In the final analysis, your treatment is determined by the type of thyroid cancer, and the stage of the cancer, meaning, the extent to which the cancer has grown, and spread to other parts of the body.

Surgery is often used to remove the cancerous tissue and some of the surrounding tissue in the thyroid gland. In some cases, the entire thyroid gland may need to be removed, as well as lymph nodes in the neck. Radioactive iodine therapy involves taking a pill or liquid that contains radioactive iodine, which is absorbed by the thyroid gland and helps to destroy any remaining cancerous tissue

Another treatment option is radiation therapy which involves using high-energy X-rays to destroy any remaining cancer cells that may have spread to lymph nodes in the neck, or other parts of the body such as the lungs and liver. Chemotherapy (chemo) uses drugs to kill cancer cells, and they are seldom helpful in most types of thyroid cancers

Thyroid cancer is the most common endocrine cancer occurring most often in people over the age of forty. In the majority of the cases. thyroid surgery is recommended, and used to remove a substantial part of the thyroid gland with the cancer. The good news is that the prognosis for most thyroid cancer patients is excellent.

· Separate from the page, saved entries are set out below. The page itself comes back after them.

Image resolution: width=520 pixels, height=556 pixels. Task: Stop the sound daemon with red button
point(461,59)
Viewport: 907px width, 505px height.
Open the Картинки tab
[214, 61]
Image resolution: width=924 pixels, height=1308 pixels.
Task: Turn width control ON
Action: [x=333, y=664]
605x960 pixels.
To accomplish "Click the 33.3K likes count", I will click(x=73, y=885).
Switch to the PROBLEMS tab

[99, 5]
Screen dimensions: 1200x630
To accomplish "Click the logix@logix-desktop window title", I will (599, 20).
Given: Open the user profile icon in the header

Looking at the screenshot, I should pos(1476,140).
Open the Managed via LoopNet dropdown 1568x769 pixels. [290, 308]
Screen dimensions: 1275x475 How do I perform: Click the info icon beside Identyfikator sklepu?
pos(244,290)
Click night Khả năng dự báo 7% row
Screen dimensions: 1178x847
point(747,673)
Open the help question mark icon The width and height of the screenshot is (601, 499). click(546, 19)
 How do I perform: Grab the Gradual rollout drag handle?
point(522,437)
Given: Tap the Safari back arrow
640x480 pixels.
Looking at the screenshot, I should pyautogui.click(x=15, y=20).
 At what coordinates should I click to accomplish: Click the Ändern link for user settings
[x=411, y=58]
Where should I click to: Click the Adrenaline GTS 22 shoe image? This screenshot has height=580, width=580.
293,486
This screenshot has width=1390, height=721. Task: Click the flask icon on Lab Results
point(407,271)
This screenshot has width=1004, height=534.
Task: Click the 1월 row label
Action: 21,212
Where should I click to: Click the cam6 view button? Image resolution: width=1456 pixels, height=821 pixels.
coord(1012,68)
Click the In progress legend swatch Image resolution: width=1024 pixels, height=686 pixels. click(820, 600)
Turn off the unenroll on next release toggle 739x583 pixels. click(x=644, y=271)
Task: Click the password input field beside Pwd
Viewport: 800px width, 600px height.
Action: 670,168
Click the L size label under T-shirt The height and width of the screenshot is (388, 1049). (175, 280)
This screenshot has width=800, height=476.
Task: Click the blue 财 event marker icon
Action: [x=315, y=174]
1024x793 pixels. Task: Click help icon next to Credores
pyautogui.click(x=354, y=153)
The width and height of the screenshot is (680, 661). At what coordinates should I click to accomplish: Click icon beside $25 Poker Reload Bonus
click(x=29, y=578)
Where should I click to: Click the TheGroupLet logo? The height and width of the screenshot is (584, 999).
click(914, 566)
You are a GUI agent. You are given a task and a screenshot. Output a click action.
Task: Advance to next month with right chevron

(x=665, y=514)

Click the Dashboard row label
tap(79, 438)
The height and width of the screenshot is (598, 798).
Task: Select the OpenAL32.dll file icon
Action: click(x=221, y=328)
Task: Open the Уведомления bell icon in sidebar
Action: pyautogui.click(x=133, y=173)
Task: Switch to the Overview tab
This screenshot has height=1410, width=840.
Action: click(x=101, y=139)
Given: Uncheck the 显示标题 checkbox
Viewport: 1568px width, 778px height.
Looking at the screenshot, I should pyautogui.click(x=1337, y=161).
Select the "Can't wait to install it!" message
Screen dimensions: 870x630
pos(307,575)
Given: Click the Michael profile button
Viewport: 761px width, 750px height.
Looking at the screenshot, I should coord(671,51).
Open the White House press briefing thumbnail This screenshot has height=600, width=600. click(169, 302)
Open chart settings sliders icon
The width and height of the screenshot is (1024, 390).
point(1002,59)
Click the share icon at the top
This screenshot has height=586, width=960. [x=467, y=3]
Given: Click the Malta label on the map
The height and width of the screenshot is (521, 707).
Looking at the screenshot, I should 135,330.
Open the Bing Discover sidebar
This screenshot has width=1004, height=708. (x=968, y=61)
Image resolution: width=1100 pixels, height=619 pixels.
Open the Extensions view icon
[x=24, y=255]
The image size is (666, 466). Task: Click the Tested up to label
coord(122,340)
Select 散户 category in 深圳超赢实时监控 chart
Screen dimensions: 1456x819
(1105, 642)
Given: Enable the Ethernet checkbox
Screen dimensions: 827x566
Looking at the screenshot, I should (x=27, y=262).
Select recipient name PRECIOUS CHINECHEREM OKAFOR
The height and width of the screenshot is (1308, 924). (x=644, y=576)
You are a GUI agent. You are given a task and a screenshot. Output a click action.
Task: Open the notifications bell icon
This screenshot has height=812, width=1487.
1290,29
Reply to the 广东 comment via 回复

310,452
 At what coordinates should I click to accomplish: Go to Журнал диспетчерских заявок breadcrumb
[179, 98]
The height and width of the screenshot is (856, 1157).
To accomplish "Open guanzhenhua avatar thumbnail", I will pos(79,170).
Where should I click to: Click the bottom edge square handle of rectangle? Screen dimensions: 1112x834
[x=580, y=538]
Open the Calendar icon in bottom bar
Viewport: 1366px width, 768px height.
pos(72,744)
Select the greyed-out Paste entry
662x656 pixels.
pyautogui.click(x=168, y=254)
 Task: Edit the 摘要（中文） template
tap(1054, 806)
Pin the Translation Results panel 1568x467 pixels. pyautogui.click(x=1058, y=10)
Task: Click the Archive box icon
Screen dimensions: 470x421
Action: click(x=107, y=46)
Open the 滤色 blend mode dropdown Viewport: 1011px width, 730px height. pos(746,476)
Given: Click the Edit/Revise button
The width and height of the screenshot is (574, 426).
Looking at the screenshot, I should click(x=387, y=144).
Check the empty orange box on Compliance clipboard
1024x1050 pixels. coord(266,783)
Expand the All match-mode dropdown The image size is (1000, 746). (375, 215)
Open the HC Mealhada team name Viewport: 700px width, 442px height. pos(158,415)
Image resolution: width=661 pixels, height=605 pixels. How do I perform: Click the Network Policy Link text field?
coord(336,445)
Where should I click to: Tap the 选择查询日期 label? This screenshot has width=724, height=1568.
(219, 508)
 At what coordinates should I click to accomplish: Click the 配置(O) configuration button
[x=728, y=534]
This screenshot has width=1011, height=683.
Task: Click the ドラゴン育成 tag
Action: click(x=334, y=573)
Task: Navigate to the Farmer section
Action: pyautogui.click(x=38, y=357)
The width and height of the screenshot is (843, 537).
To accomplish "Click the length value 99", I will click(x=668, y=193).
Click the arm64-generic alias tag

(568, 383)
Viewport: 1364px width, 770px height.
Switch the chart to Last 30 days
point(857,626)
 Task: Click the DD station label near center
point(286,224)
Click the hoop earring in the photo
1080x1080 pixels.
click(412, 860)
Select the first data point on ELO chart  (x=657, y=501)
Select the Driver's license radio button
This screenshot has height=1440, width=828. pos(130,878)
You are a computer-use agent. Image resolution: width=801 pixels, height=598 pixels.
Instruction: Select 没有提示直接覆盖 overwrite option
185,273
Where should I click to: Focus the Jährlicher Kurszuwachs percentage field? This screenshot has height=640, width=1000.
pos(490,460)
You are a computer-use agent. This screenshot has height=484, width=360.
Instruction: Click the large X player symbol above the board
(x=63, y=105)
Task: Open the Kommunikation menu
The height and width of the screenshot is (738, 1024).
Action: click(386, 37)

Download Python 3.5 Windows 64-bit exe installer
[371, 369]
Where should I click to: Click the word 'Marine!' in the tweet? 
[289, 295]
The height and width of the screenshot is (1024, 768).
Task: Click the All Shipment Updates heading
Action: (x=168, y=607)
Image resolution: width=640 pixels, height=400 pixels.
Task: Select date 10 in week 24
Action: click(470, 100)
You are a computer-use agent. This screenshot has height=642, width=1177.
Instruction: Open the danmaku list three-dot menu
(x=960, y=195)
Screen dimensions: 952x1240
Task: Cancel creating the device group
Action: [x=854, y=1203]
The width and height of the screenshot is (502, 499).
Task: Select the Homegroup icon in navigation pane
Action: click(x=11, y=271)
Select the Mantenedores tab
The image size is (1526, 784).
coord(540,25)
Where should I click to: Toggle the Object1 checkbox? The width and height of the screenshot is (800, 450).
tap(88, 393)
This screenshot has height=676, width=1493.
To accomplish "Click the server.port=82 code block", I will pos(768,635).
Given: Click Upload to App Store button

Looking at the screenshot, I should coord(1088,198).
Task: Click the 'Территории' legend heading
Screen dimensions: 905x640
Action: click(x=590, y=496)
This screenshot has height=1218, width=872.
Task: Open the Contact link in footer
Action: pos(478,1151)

Postoperatively, these patients require lifetime thyroid replacement therapy. It’s worthwhile to consult with a thyroid surgeon, and endocrinologist with special interest in thyroid diseases, and cancer.


  1. Joseph R. Anticaglia, MD; Thyroid Gland What Is It? What Does It Do? The Pituitary—Thyroid Connection; Doctor’s Column HC Smart February 2023
  2. Paul A. Fitzgerald, MD; Thyroid Cancers; Current Diagnosis and Treatment. 2018
  3. American Cancer Society; What Is Thyroid Cancer? March 14, 2019
  4. CDC; Thyroid Cancer; March 8, 2021
  5. Cleveland Clinic, Thyroid Gland 10/24/2022.
  6. Fany Moreno et al; Anaplastic thyroid carcinoma with unusual long term survival; BMC February I, 2022


Cancer is a diseases caused by abnormal cells which divide uncontrollably. The cancer cells can invade nearby tissues, or metastasize, spread to other parts of the body via blood and lymph systems.

Papillary cancer, also called papillary carcinomas or papillary adenocarcinomas.

Follicular cancer, also called follicular carcinoma or follicular adenocarcinoma.

Anaplastic thyroid cancer, also called poorly differentiated, or undifferentiated, is an aggressive cancer.

C cells are parafollicular cells that make the hormone calcitonin.

Lymphocytes are immune system white blood cells found less commonly in the thyroid gland.

This article is intended solely as a learning experience. Please consult your physician for diagnostic and treatment options.